Esto casi coincidió con la bipedestación, al ponerse el hombre erecto o de pie (El ombligo de Adán, de Michael Sims).
Desmond Morris, en su obra El Mono Desnudo, menciona que hay 93 especies vivas de monos y simios; 92 de ellas están cubiertas de pelo; la excepción es ese mono desnudo, que se autodenomina Homo Sapiens.
En realidad, la especie que se autocataloga como sabia, no está totalmente desnuda; la mayoría de nosotros tenemos pelo en todas las partes del cuerpo, excepto en los labios, los pezones, las palmas de las manos, las plantas de los pies y algunas zonas de los órganos genitales externos.
De todos modos, este pelo es fino y delgado, en comparación con el de nuestros primos peludos.
Ciertamente, parecemos estar desnudos.
Durante el embarazo, al feto le crece bigote al cuarto mes; poco a poco, ese vello se extiende por el cuerpo y, a finales del quinto mes, el cuerpo fetal está cubierto de pelo en su totalidad.

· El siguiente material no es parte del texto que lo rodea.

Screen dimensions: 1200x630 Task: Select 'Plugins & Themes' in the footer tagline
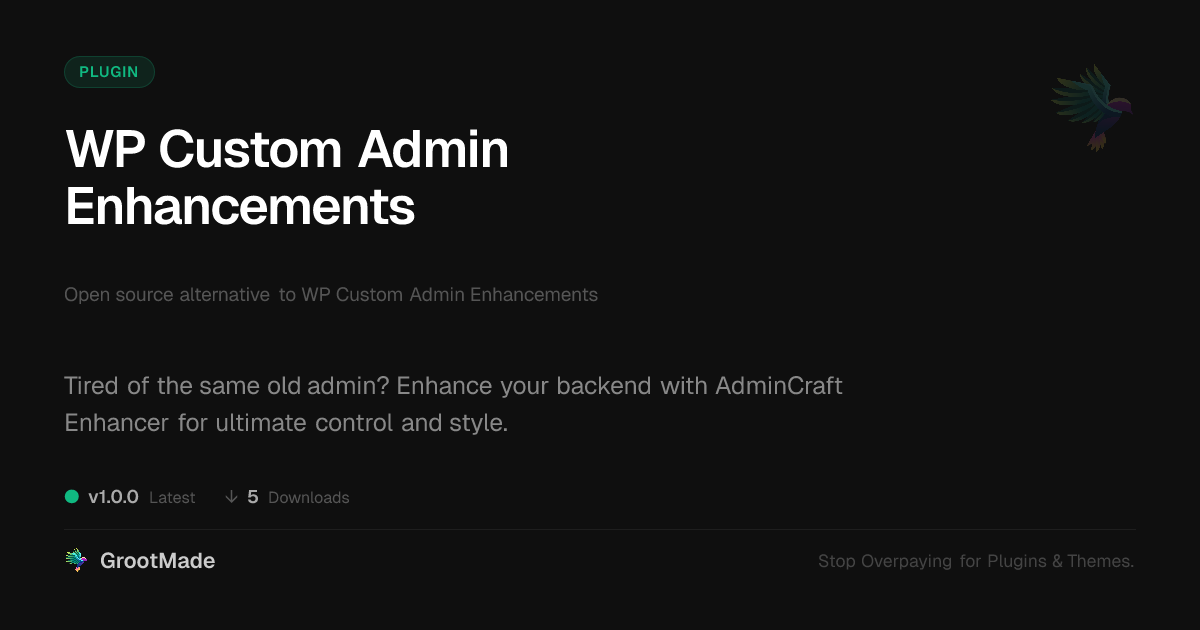point(1060,561)
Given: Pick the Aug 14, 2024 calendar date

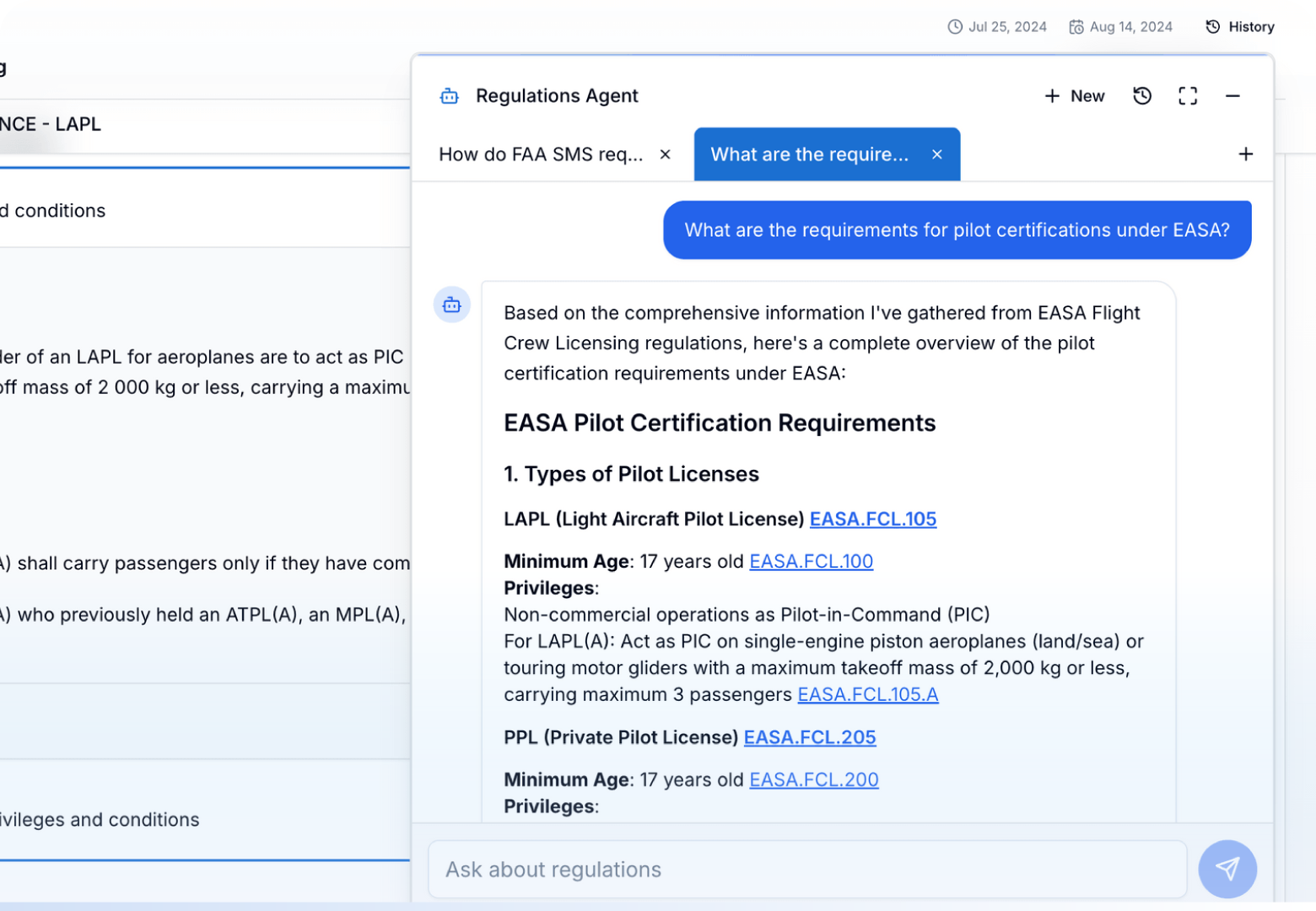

Los pediatras llaman a esta cubierta pilosa “lanugo”, término derivado del latín que significa vello o pelusa.
Por lo general, antes del nacimiento, esta capa pelusina desaparece; el niño se traga esta capa de lanugo durante las últimas semanas de gestación.
Los pelitos se suman al moco, bilis, y otras sustancias que forman el meconio, el primer excremento del recién nacido.
El pelo, tal parece que es un elemento humano que, hasta nuestros días, nos recuerda el vínculo que tenemos con el resto de los animales.